Entrevista: Questão Racial


Carta Forense - Como o senhor vê o racismo hoje no Brasil?

Nadir de Campos Júnior(*) - Primeiramente é preciso "desracializar" o debate sobre o racismo no Brasil. Partimos da premissa de que o último relatório de desenvolvimento humano da ONU demonstra claramente que há dois "Brasis", convivendo num contexto doutrinariamente denominado de "racismo cordial"- um branco e um negro - entre os quais se abisma um foco inescondível de desigualdade. Em outras palavras, assim como os corruptos que processamos perante o Judiciário não dão recibo da mal-versação da "res pública" e atos de improbidade que praticam, o racista, o preconceituoso ou o discriminador, assim também não se declaram, mas insistem em apontar que as reivindicações dos afrodescendentes nada mais significam que uma vã tentativa de racializar o debate e, por conseqüência, a sociedade brasileira, que, sem isso, se igualaria e conviveria de forma harmônica, nos termos propostos pelo legislador constituinte. Concluindo, o racismo brasileiro se manifesta da forma mais odiosa entre os países civilizados, porque deriva de dados científicos (relatório da Organização Internacional do Trabalho, divulgado em maio de 2.007, revela que o homem negro, com a mesma qualificação e nível educacional recebe um terço a menos do que o homem branco) e a elite dominante se nega a contribuir na formulação de políticas públicas que possam minimizar esta questão que não é exclusivamente da comunidade negra, mas da própria sociedade brasileira

CF - O senhor já foi vítima de racismo?

NCJ - Lamentavelmente já. Adquirindo um imóvel de classe média alta, na zona sul de São Paulo, fui "confundido" com funcionários do Edifício e impedido de adentrar no Condomínio e ter acesso ao meu próprio apartamento sob o argumento de que não era normal uma pessoa como eu ser proprietário de um imóvel tão luxuoso. Mesmo apresentando a Carteira de membro do Ministério Público, somente fui liberado após apresentar na portaria do prédio cópias do contrato particular de venda e compra, devidamente registrado em Cartório. A questão, levada ao Judiciário, foi julgada improcedente, tendo em vista que não teria sido demonstrado o "dolo específico" da síndica em exigir documentos especiais para meu ingresso no apartamento adquirido.

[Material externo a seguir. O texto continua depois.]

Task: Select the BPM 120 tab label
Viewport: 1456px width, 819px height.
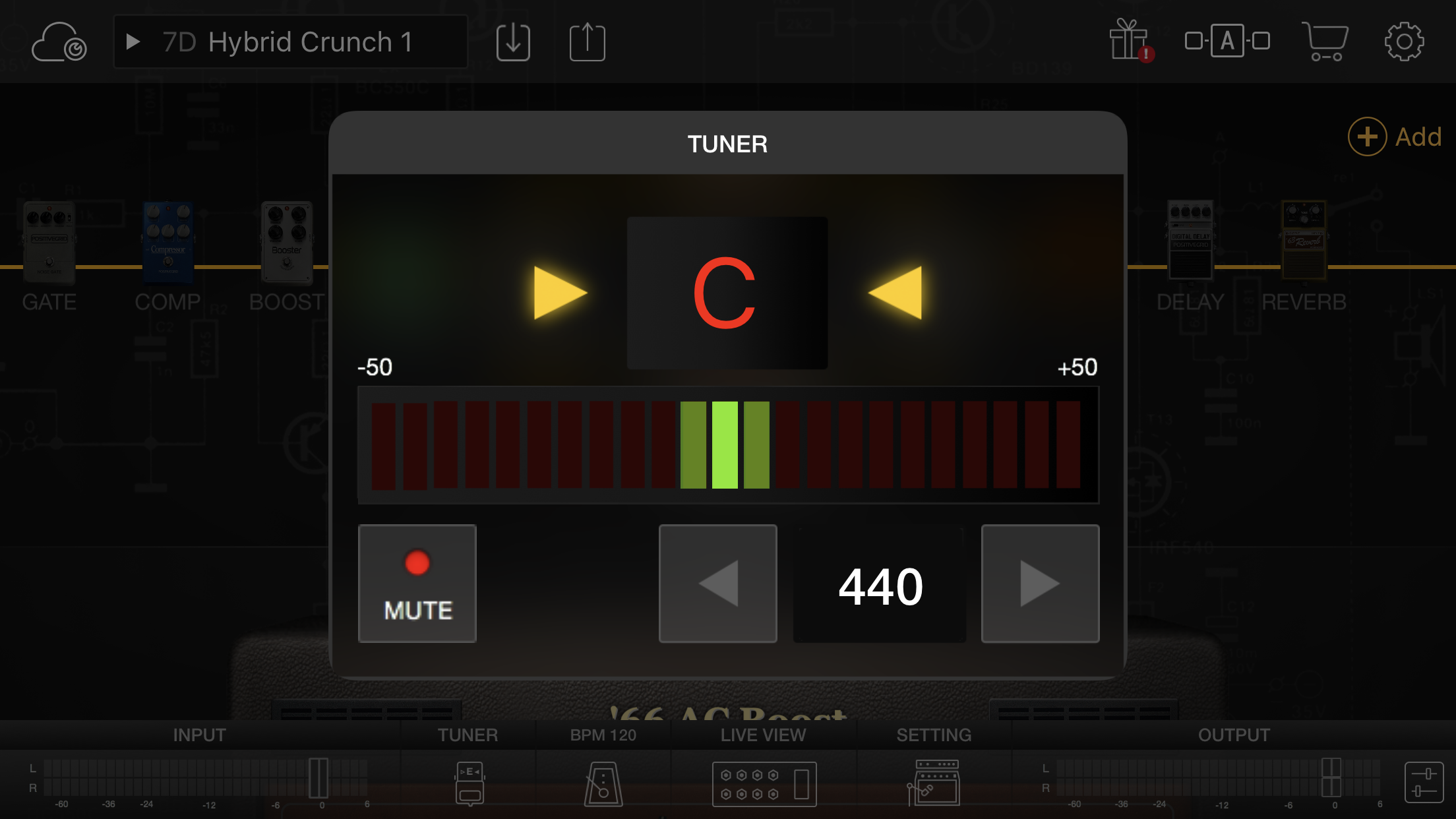Action: point(603,735)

CF - Ainda hoje, são raros afrodescendentes nos quadros do Ministério Público. Na sua carreira o senhor teve algum tipo de discriminação?

NCJ -A raridade não é exclusiva da instituição do Ministério Público. Assim também é na Magistratura, no Exército, Marinha, Aeronáutica, Carreira Diplomática entre outros órgãos e poderes de Estado. Negros e negras em postos de autoridade pública chega a causar perplexidade na elite dominante. Quando me apresento de "vestes talares", ou seja, a beca por cima do terno, dentro do maior complexo Judiciário da América Latina (Fórum Criminal da Barra Funda em São Paulo), não vislumbro qualquer colorido de discriminação. Mas, de calça "jeans" e camiseta, ao adentrar nas agências bancárias da Avenida Paulista, inexplicavelmente as portas rolantes de segurança travam, independentemente de no bolso de minha calça haver somente documentos pessoais. Então, concluo que ser Promotor de Justiça, por si só, não se me conferem os direitos de cidadania.

CF - A cor da pele ainda é um obstáculo na vida das pessoas?

NCJ -O dia 21 de março de 1.960, vivido em Shaperville, subúrbio de Jonesburgo, capital da África do Sul, em que 20 mil negros protestavam contra a "Lei do Passe", que os obrigavam a carregar cartões que especificassem o local onde podiam circular, onde mesmo diante de uma manifestação pacífica, se legitimou a atuação policial com a morte de 69 pessoas, denominado "Massacre de Shaperville", não se distingue em nada com o "Massacre do Eldorado dos Carajás", no Pará, ou o "Massacre do Carandirú", em São Paulo, entre outras ações militares precipitadas que colocaram o Brasil no banco dos réus perante a Organização dos Estados Americanos. O que estes eventos tem em comum? Atos atentatórios contra a dignidade do homem, na sua maioria, homens negros.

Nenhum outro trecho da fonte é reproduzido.